She looked up and recognized the dark face behind the powered armor's viewplate. "Yes, Major Thompson, I'm all right—thanks to you. My fighter was hit and I was trying to find your troops."

"Well, it looks like you've found us," he said cheerfully. "Now we need to get back to the main body ASAP. These flanking actions seem to have died away, and we're getting ready to assault the fortress itself." He reached down with one arm and scooped her up. "If you'll permit, we can travel faster this way. And none of us have been able to figure out a way to get fresh from inside one of these tin suits!"

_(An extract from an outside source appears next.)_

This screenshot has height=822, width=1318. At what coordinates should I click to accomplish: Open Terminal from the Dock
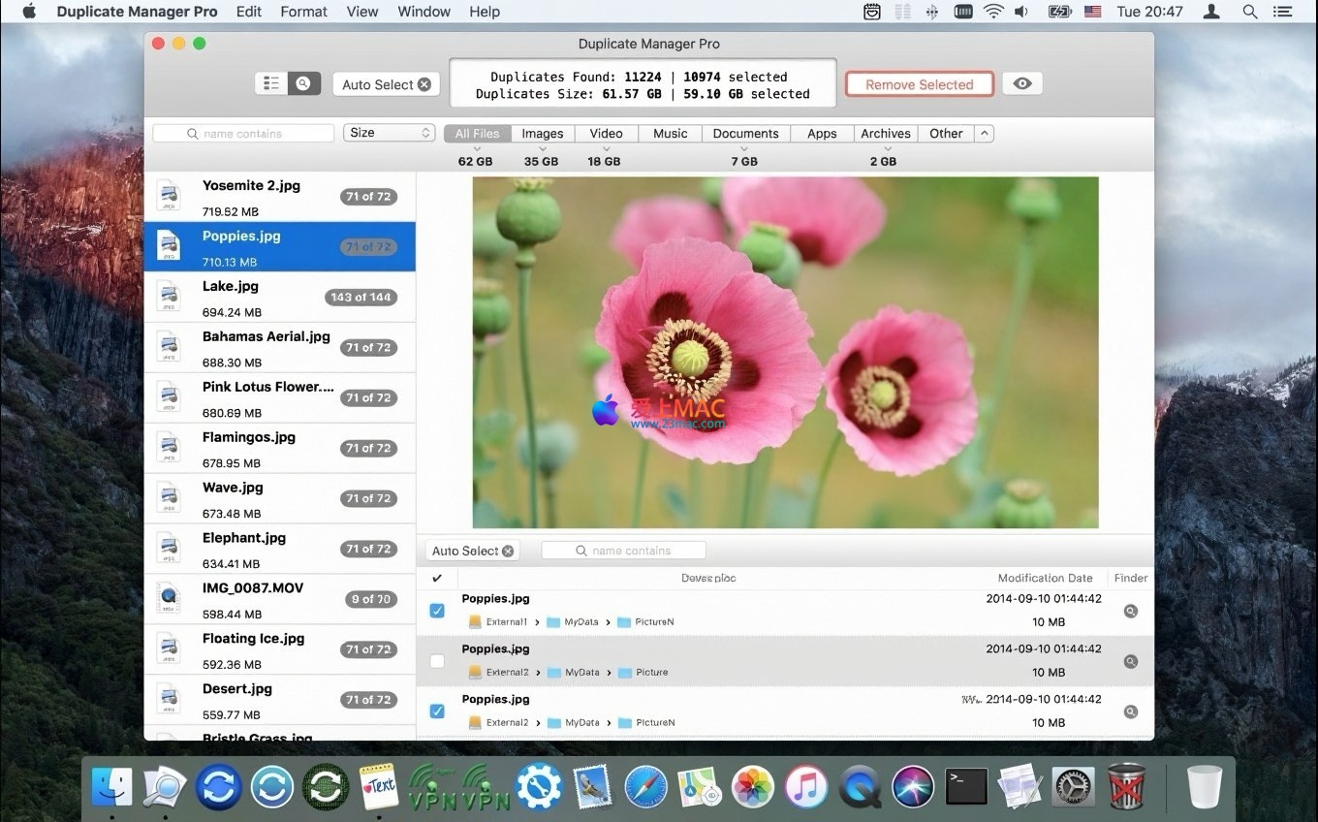coord(966,786)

Her laugh had an edge of released hysteria, but at least it was a laugh.

* * *

The counterattack came as they were nearing the fortress. Behind a wave of Implementers, blasted down almost contemptuously by the Marines, came the cyborgs, supported by weapon turrets that only now revealed themselves, rising up through the wreckage and belching death from heavy weapons to which powered combat armor meant little more than ordinary combat dress, or naked flesh. Their fields of fire were limited as long as the cyborgs were deployed, of course. But DiFalco knew that if they defeated the counterattack it would only be to face unrestricted fire from those massive plasma guns and mass-driver artillery when they assaulted the fortress. And he had to force down a rising suspicion that this was going to be tougher—a
lot
tougher—than they had suspected.

"We've got to send the Resistance troops back, Joel," he yelled into his communicator, above noise that even the armor's soundproofing couldn't keep out.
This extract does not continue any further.